Whales Drive Bitcoin Distribution as $105K Becomes Key Support

Bitcoin saw a sharp bounce after dovish Jackson Hole comments lifted risk appetite, but gains quickly faded. Over the weekend, BTC slid from around $117,300 to $110,600, forming a bearish weekly engulfing candlestick. Onchain data reveals that all wallet cohorts are distributing coins, led by mid-size holders with 10–100 BTC. Large whales (>1,000 BTC) also remain net sellers. Analyst Boris Vest highlights that smaller investors (0–1 BTC) are accumulating, and 1–10 BTC wallets buy dips below $107,000. The 100–1,000 BTC cohort now holds $105,000 as its last stronghold before further selling. Realized-price metrics show short-term holders (1–3 months) have cost bases near $111,900, while longer-term holders sit closer to $90,000. Technically, a break below the $105,000 support could trigger accelerated downside, with the next demand zone between $92,000 and $89,000. This risk is magnified by historical seasonality, as Bitcoin often weakens during August to September’s “ghost month,” which has averaged a 21.7% decline since 2017. Crypto trader Roman Trading adds that BTC/EUR has not hit new highs, indicating recent gains stem from a softer US dollar rather than fresh demand.

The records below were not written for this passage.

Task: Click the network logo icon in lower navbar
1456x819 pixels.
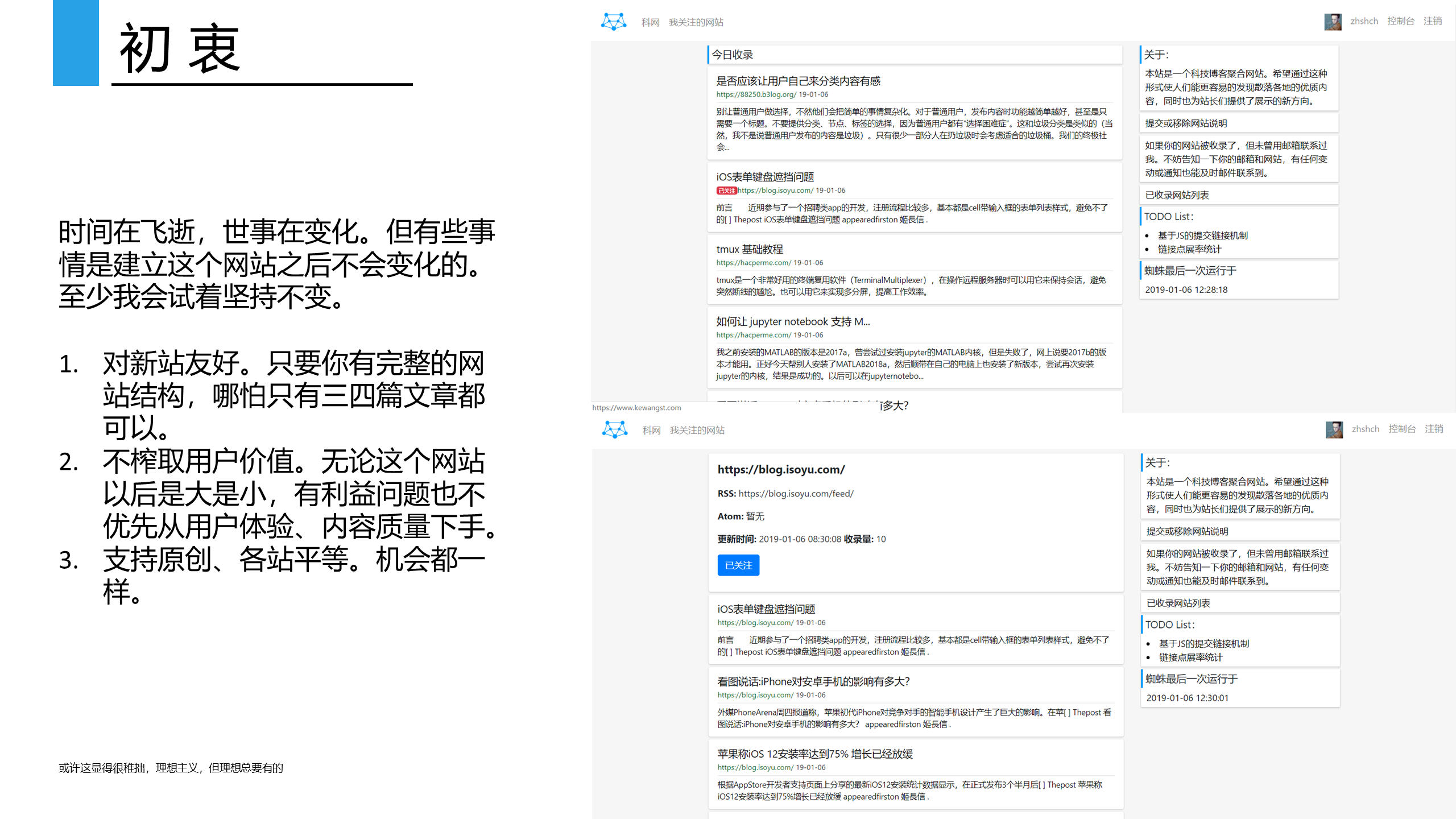Action: coord(615,429)
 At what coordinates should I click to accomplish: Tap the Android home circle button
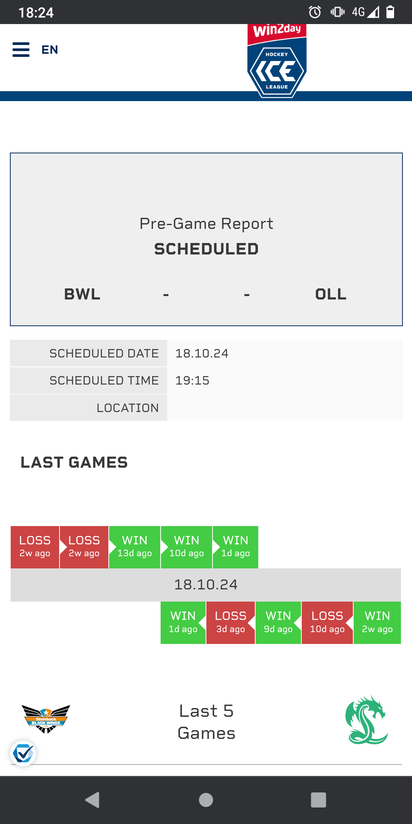pos(206,800)
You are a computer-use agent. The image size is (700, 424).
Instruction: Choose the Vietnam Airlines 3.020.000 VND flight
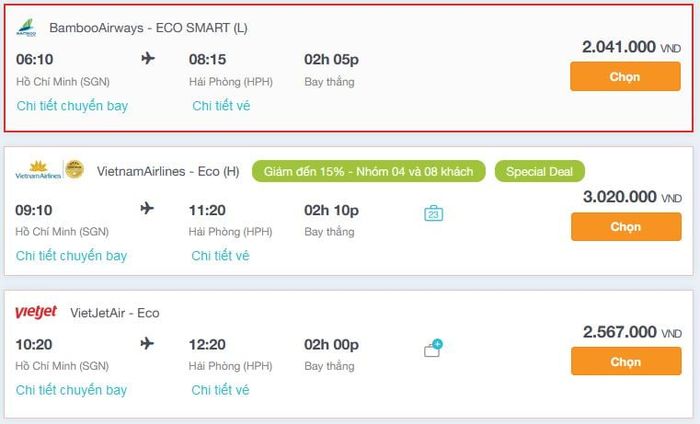pos(626,227)
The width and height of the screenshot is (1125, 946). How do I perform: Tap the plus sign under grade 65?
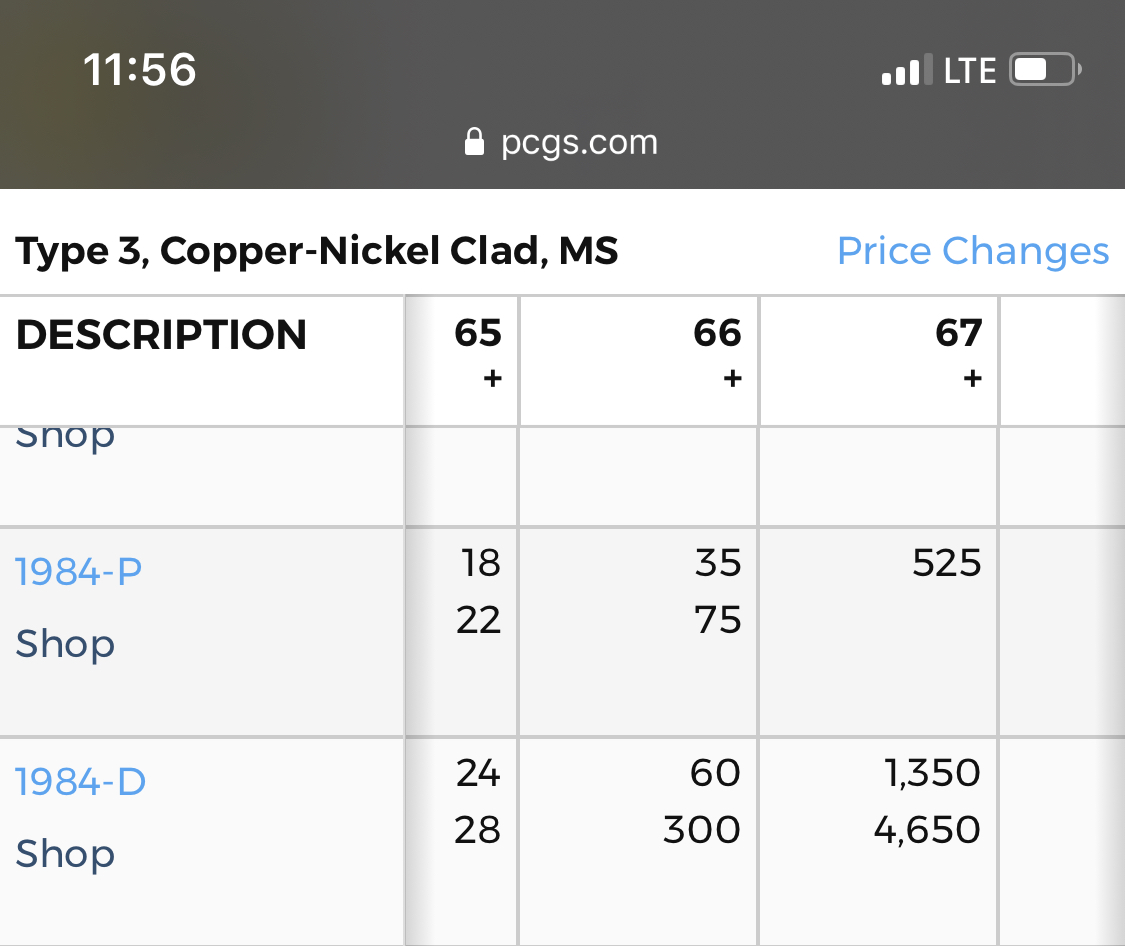491,379
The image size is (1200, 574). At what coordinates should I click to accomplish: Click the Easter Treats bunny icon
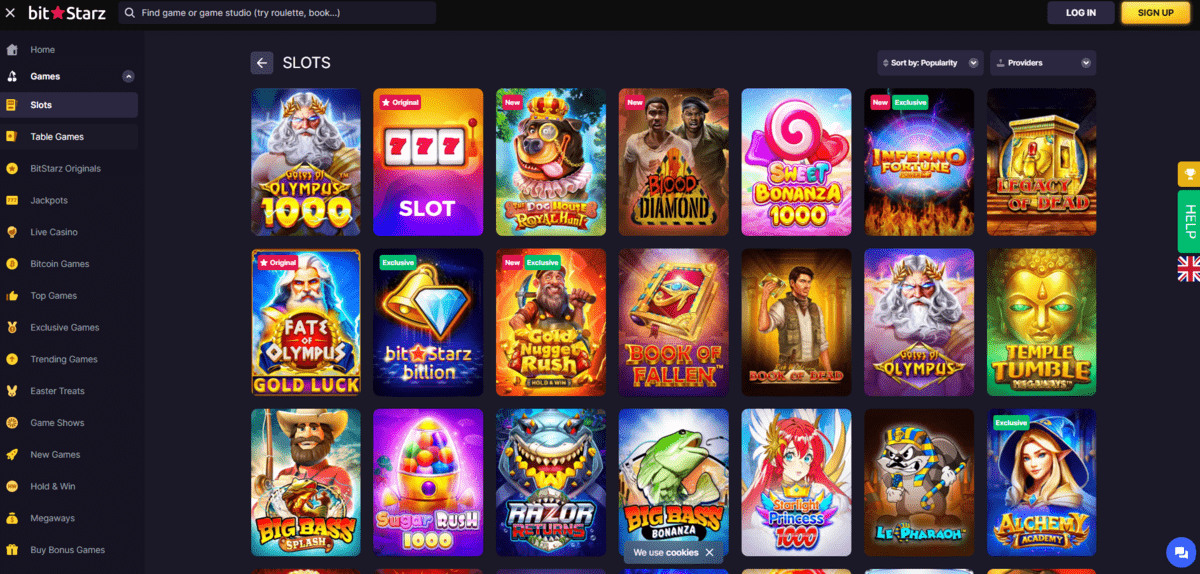[x=12, y=391]
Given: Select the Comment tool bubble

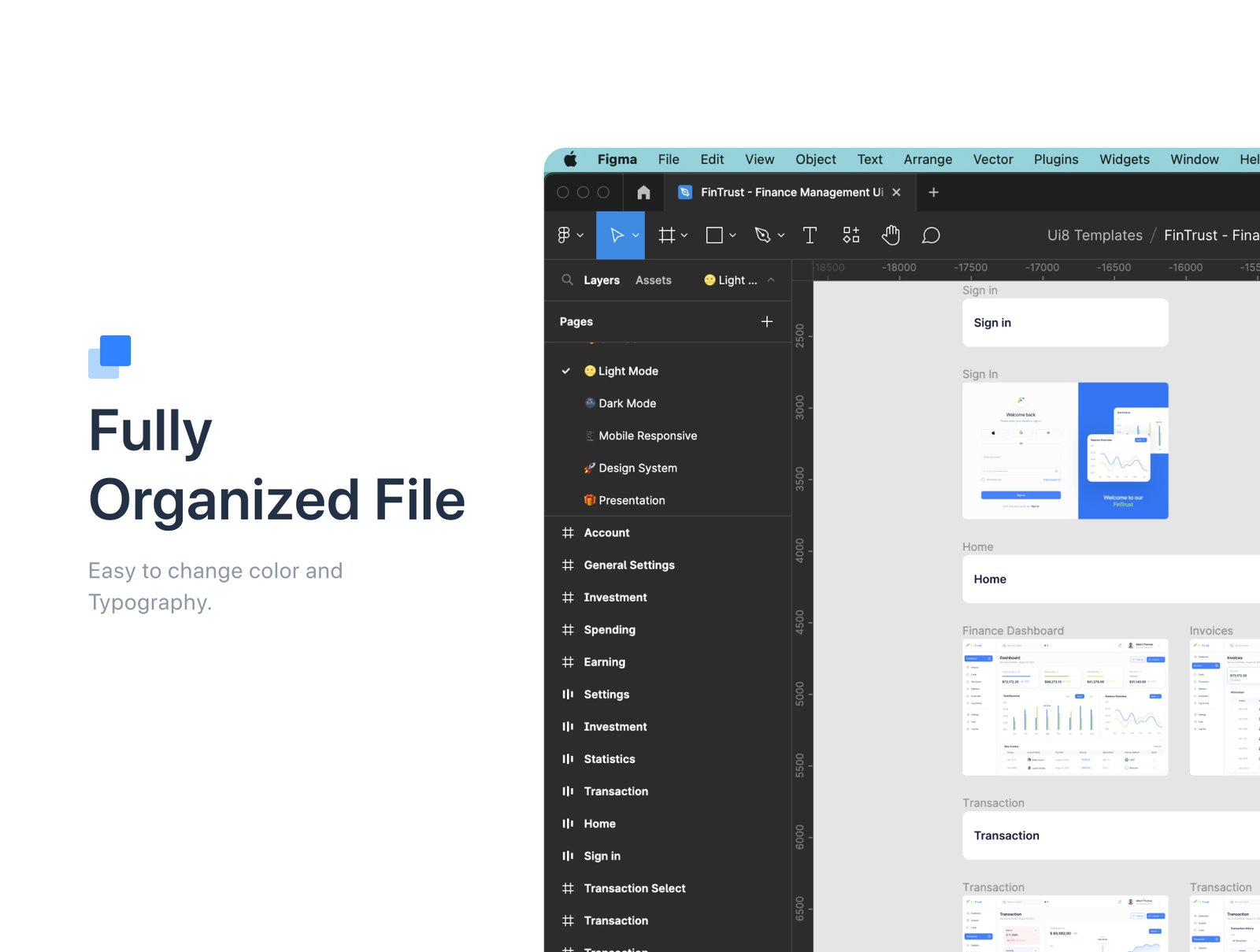Looking at the screenshot, I should 931,235.
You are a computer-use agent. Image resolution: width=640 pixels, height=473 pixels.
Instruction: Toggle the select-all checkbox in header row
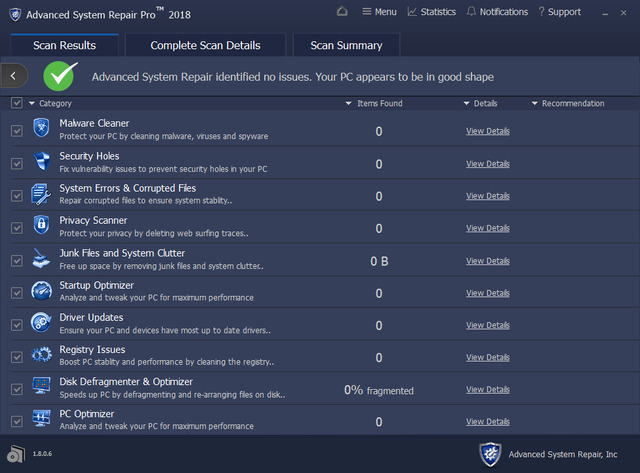coord(16,103)
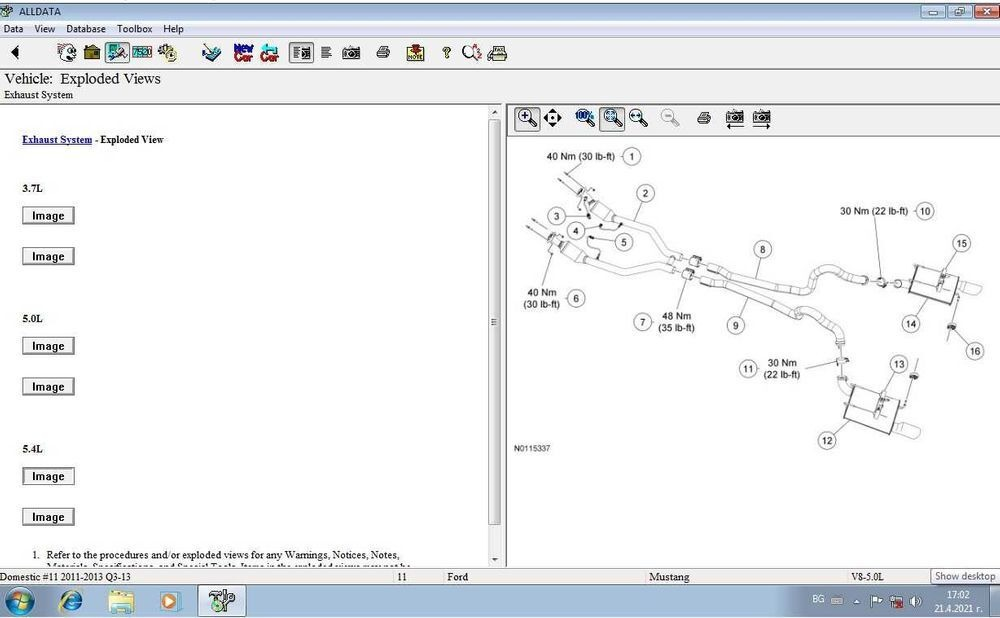
Task: Open the Data menu
Action: click(13, 29)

He also warns that post-spot Bitcoin ETF enthusiasm may be waning, reflecting exhaustion similar to past distribution phases. Traders should watch the $105,000 level closely. A sustained defense could stabilize the market, while a breach may prompt capitulation and deeper corrections.
Bearish
Onchain distribution across all wallet sizes, led by mid-size (10–100 BTC) and large whales (>1,000 BTC), underpins downside risk. The bearish weekly engulfing candle confirms momentum loss after the Jackson Hole rebound. Historical seasonality, notably the August–September “ghost month,” aligns with further pullbacks, while realized-price gaps highlight potential capitulation zones between $92,000 and $89,000. ETF-related buying enthusiasm appears to be fading, similar to past distribution phases. In the short term, a break below $105,000 could trigger accelerated selling. Over the longer term, seasonal weakness and weak cost support suggest the market may struggle to reclaim highs without fresh demand catalysts.